To solve the equation \( |x^2 - 2x + 2| - |2x^2 - 5x + 2| = |x^2 - 3x| \), we will analyze the expressions inside the absolute values and determine the conditions under which they are positive or negative. ### Step 1: Analyze the expressions 1. **Identify the expressions:** - Let \( A = x^2 - 2x + 2 \) - Let \( B = 2x^2 - 5x + 2 \) - Let \( C = x^2 - 3x \) ### Step 2: Find the roots of the expressions 2. **Find the roots of \( A \):** \[ A = x^2 - 2x + 2 = 0 \] The discriminant \( D = (-2)^2 - 4 \cdot 1 \cdot 2 = 4 - 8 = -4 \) (no real roots, always positive). 3. **Find the roots of \( B \):** \[ B = 2x^2 - 5x + 2 = 0 \] The discriminant \( D = (-5)^2 - 4 \cdot 2 \cdot 2 = 25 - 16 = 9 \) (real roots). \[ x = \frac{5 \pm 3}{4} \Rightarrow x = 2 \text{ or } x = \frac{1}{2} \] 4. **Find the roots of \( C \):** \[ C = x^2 - 3x = 0 \Rightarrow x(x - 3) = 0 \] Roots are \( x = 0 \) and \( x = 3 \). ### Step 3: Determine intervals for analysis 5. **Intervals based on roots:** The critical points from the roots of \( B \) and \( C \) are \( x = \frac{1}{2}, 0, 2, 3 \).

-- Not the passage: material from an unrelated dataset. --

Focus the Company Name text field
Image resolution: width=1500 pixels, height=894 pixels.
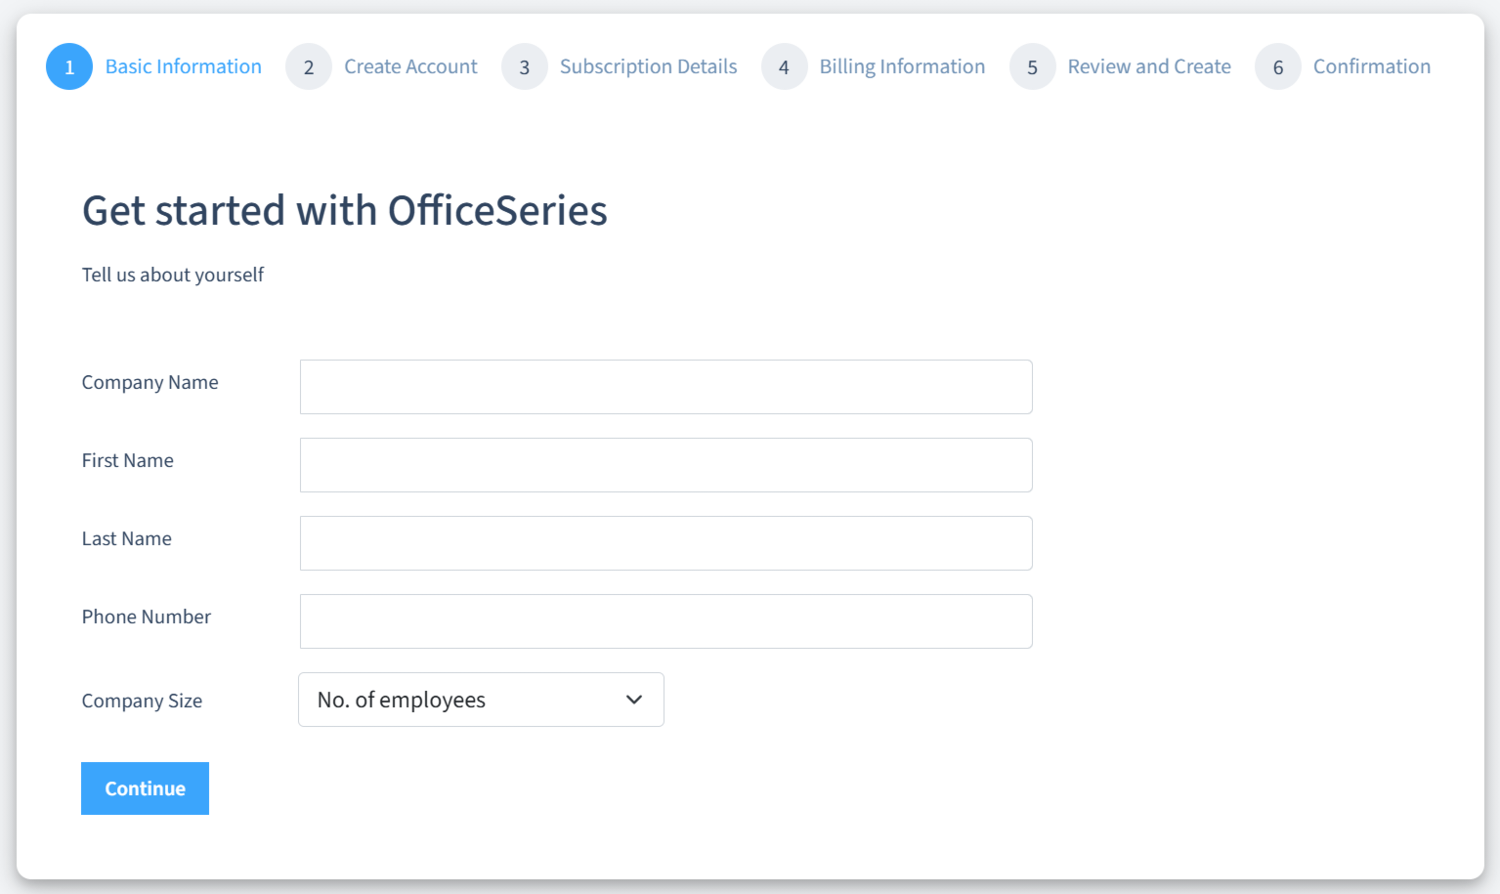(x=666, y=387)
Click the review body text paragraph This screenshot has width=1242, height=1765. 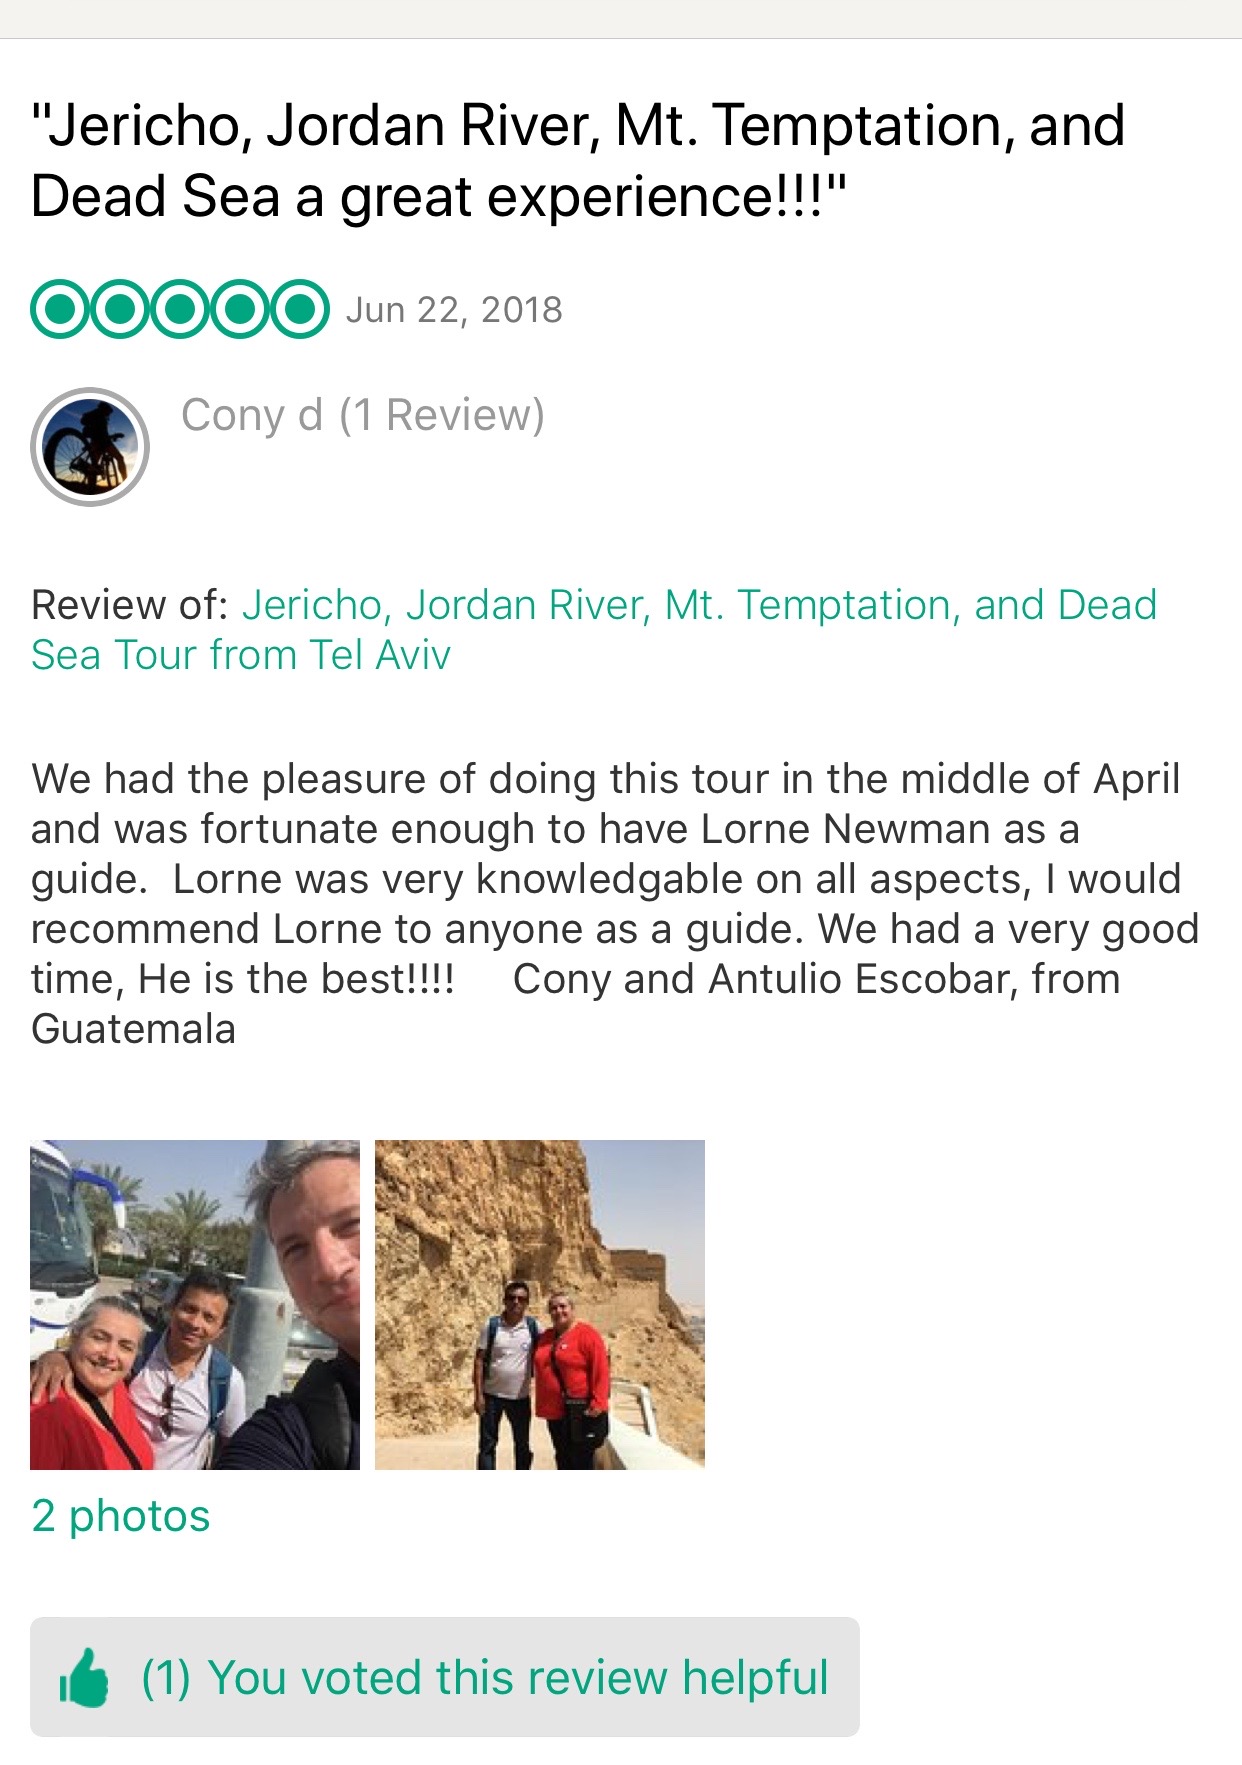click(615, 904)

We will analyze the sign of \( B \) and \( C \) in the intervals: - \( (-\infty, \frac{1}{2}) \) - \( (\frac{1}{2}, 0) \) - \( (0, 2) \) - \( (2, 3) \) - \( (3, \infty) \) ### Step 4: Test the intervals 6. **Test each interval:** - For \( x < \frac{1}{2} \): Choose \( x = 0 \) - \( A > 0, B > 0, C < 0 \) → \( |A| - |B| = |C| \) does not hold. - For \( \frac{1}{2} < x < 0 \): Choose \( x = \frac{1}{4} \) - \( A > 0, B < 0, C < 0 \) → \( |A| + |B| = |C| \) does not hold. - For \( 0 < x < 2 \): Choose \( x = 1 \) - \( A > 0, B > 0, C < 0 \) → \( |A| - |B| = |C| \) does not hold. - For \( 2 < x < 3 \): Choose \( x = 2.5 \) - \( A > 0, B < 0, C < 0 \) → \( |A| + |B| = |C| \) holds. - For \( x > 3 \): Choose \( x = 4 \) - \( A > 0, B > 0, C > 0 \) → \( |A| - |B| = |C| \) does not hold. ### Step 5: Conclusion 7. **Final solution:** The solution set is \( x \in \left[\frac{1}{2}, 2\right] \).